Set down the material exactly, keeping every line whole.

####################

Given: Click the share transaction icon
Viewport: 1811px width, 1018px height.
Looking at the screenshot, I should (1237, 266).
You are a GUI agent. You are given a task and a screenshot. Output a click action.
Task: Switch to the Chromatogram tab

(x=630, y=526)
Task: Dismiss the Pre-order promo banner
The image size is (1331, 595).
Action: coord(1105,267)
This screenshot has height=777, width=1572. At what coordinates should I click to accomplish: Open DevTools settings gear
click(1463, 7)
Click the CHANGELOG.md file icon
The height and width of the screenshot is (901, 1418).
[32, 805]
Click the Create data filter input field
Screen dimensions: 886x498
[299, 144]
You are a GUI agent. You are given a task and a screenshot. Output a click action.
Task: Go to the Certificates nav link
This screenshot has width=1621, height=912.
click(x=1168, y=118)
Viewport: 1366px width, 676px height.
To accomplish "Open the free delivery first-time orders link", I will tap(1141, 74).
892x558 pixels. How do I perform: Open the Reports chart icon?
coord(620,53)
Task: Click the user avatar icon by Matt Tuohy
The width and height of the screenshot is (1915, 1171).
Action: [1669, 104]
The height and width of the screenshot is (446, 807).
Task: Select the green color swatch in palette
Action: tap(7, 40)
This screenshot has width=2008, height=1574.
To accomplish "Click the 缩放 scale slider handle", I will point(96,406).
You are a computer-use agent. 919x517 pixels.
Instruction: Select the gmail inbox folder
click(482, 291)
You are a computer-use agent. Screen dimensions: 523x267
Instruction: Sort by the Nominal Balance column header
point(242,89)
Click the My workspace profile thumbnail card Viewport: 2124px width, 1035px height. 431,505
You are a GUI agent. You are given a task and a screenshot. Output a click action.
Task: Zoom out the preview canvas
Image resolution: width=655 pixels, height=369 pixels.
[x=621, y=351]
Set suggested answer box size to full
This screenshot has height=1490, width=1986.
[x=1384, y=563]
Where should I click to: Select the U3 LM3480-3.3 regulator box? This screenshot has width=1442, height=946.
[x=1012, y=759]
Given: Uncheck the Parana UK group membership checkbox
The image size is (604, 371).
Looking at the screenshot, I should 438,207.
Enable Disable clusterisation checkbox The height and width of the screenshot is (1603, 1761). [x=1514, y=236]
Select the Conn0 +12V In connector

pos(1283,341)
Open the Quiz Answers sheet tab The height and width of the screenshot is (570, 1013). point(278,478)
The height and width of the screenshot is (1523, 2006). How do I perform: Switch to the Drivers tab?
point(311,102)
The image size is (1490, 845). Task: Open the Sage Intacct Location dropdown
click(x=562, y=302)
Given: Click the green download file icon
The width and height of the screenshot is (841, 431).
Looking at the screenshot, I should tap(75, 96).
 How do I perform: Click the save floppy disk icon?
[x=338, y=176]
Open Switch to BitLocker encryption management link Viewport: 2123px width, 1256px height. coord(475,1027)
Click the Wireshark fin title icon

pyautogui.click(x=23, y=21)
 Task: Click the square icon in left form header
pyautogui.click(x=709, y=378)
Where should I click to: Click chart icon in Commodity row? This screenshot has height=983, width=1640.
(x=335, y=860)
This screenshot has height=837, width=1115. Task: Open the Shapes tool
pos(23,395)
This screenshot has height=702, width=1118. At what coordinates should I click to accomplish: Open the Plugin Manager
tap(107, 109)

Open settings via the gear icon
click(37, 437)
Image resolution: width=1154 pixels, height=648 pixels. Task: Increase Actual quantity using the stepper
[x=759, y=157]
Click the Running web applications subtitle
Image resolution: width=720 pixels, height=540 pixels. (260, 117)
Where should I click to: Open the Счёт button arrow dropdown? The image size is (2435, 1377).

####################

▶ _YOUR SOLUTION_:
Given: Click the share transaction icon
Viewport: 1811px width, 1018px height.
Looking at the screenshot, I should (1237, 266).
You are a GUI agent. You are given a task and a screenshot. Output a click action.
Task: Switch to the Chromatogram tab

(x=630, y=526)
Task: Dismiss the Pre-order promo banner
The image size is (1331, 595).
Action: coord(1105,267)
This screenshot has height=777, width=1572. At what coordinates should I click to accomplish: Open DevTools settings gear
click(1463, 7)
Click the CHANGELOG.md file icon
The height and width of the screenshot is (901, 1418).
[32, 805]
Click the Create data filter input field
Screen dimensions: 886x498
[299, 144]
You are a GUI agent. You are given a task and a screenshot. Output a click action.
Task: Go to the Certificates nav link
This screenshot has width=1621, height=912.
click(x=1168, y=118)
Viewport: 1366px width, 676px height.
To accomplish "Open the free delivery first-time orders link", I will tap(1141, 74).
892x558 pixels. How do I perform: Open the Reports chart icon?
coord(620,53)
Task: Click the user avatar icon by Matt Tuohy
The width and height of the screenshot is (1915, 1171).
Action: [1669, 104]
The height and width of the screenshot is (446, 807).
Task: Select the green color swatch in palette
Action: tap(7, 40)
This screenshot has width=2008, height=1574.
To accomplish "Click the 缩放 scale slider handle", I will point(96,406).
You are a computer-use agent. 919x517 pixels.
Instruction: Select the gmail inbox folder
click(482, 291)
You are a computer-use agent. Screen dimensions: 523x267
Instruction: Sort by the Nominal Balance column header
point(242,89)
Click the My workspace profile thumbnail card Viewport: 2124px width, 1035px height. 431,505
You are a GUI agent. You are given a task and a screenshot. Output a click action.
Task: Zoom out the preview canvas
Image resolution: width=655 pixels, height=369 pixels.
[x=621, y=351]
Set suggested answer box size to full
This screenshot has height=1490, width=1986.
[x=1384, y=563]
Where should I click to: Select the U3 LM3480-3.3 regulator box? This screenshot has width=1442, height=946.
[x=1012, y=759]
Given: Uncheck the Parana UK group membership checkbox
The image size is (604, 371).
Looking at the screenshot, I should 438,207.
Enable Disable clusterisation checkbox The height and width of the screenshot is (1603, 1761). [x=1514, y=236]
Select the Conn0 +12V In connector

pos(1283,341)
Open the Quiz Answers sheet tab The height and width of the screenshot is (570, 1013). point(278,478)
The height and width of the screenshot is (1523, 2006). How do I perform: Switch to the Drivers tab?
point(311,102)
The image size is (1490, 845). Task: Open the Sage Intacct Location dropdown
click(x=562, y=302)
Given: Click the green download file icon
The width and height of the screenshot is (841, 431).
Looking at the screenshot, I should tap(75, 96).
 How do I perform: Click the save floppy disk icon?
[x=338, y=176]
Open Switch to BitLocker encryption management link Viewport: 2123px width, 1256px height. coord(475,1027)
Click the Wireshark fin title icon

pyautogui.click(x=23, y=21)
 Task: Click the square icon in left form header
pyautogui.click(x=709, y=378)
Where should I click to: Click chart icon in Commodity row? This screenshot has height=983, width=1640.
(x=335, y=860)
This screenshot has height=837, width=1115. Task: Open the Shapes tool
pos(23,395)
This screenshot has height=702, width=1118. At what coordinates should I click to accomplish: Open the Plugin Manager
tap(107, 109)

Open settings via the gear icon
click(37, 437)
Image resolution: width=1154 pixels, height=648 pixels. Task: Increase Actual quantity using the stepper
[x=759, y=157]
Click the Running web applications subtitle
Image resolution: width=720 pixels, height=540 pixels. (260, 117)
Where should I click to: Open the Счёт button arrow dropdown? The image size is (2435, 1377).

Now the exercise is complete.